-- START EXTRACTED DATA --
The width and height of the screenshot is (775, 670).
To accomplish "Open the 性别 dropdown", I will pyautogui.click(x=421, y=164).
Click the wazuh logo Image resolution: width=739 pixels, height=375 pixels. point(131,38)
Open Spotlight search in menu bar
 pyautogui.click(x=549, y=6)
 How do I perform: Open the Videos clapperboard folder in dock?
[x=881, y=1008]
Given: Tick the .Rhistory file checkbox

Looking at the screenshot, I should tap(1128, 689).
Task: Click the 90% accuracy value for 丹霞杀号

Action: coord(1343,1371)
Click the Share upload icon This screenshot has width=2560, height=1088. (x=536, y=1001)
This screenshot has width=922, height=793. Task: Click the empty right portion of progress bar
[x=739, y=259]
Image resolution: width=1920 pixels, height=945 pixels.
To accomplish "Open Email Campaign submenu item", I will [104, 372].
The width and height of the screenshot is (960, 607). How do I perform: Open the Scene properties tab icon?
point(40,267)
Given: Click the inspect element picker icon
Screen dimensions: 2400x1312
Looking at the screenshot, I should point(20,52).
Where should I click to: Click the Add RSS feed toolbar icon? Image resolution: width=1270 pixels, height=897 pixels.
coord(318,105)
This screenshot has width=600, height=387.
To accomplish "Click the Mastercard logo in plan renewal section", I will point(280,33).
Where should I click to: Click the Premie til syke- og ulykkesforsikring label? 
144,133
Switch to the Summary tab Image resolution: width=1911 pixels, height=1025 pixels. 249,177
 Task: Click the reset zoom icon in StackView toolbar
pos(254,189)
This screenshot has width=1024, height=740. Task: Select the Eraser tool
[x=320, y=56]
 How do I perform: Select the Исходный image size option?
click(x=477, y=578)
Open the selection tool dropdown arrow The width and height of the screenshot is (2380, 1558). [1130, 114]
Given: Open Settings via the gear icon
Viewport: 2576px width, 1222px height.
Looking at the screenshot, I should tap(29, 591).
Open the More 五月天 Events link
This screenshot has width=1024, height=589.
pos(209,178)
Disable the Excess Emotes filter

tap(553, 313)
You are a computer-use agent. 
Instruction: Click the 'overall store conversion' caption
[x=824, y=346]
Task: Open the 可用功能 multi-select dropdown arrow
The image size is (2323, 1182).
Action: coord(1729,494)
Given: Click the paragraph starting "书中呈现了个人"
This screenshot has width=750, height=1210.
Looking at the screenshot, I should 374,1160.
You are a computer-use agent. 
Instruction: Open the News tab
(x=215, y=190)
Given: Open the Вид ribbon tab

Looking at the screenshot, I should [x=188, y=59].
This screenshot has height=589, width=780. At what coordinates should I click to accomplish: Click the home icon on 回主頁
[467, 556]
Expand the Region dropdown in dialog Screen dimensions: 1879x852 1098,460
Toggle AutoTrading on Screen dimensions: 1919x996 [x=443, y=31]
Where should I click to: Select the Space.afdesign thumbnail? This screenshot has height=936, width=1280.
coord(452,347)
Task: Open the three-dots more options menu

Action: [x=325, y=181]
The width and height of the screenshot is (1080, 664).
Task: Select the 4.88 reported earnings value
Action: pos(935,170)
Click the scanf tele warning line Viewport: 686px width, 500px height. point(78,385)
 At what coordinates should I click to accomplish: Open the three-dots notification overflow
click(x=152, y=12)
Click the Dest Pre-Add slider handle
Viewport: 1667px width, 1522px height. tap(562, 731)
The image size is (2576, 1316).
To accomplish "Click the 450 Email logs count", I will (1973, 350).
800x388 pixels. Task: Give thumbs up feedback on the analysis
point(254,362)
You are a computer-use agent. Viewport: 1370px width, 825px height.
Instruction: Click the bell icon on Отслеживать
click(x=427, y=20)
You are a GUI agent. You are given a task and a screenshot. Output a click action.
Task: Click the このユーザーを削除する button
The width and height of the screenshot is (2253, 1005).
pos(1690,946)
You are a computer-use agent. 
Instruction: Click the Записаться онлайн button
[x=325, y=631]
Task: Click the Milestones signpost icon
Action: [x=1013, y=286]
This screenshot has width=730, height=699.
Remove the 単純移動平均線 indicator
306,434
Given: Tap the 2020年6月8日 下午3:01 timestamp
-- END EXTRACTED DATA --
» WRITTEN EXERCISE
Copy the lines above word for word, starting at the line that contains "Task: Open the 可用功能" and ending at the line that contains "(x=215, y=190)", with both of those lines included.

» EXERCISE OUTPUT
Task: Open the 可用功能 multi-select dropdown arrow
The image size is (2323, 1182).
Action: coord(1729,494)
Given: Click the paragraph starting "书中呈现了个人"
This screenshot has width=750, height=1210.
Looking at the screenshot, I should 374,1160.
You are a computer-use agent. 
Instruction: Open the News tab
(x=215, y=190)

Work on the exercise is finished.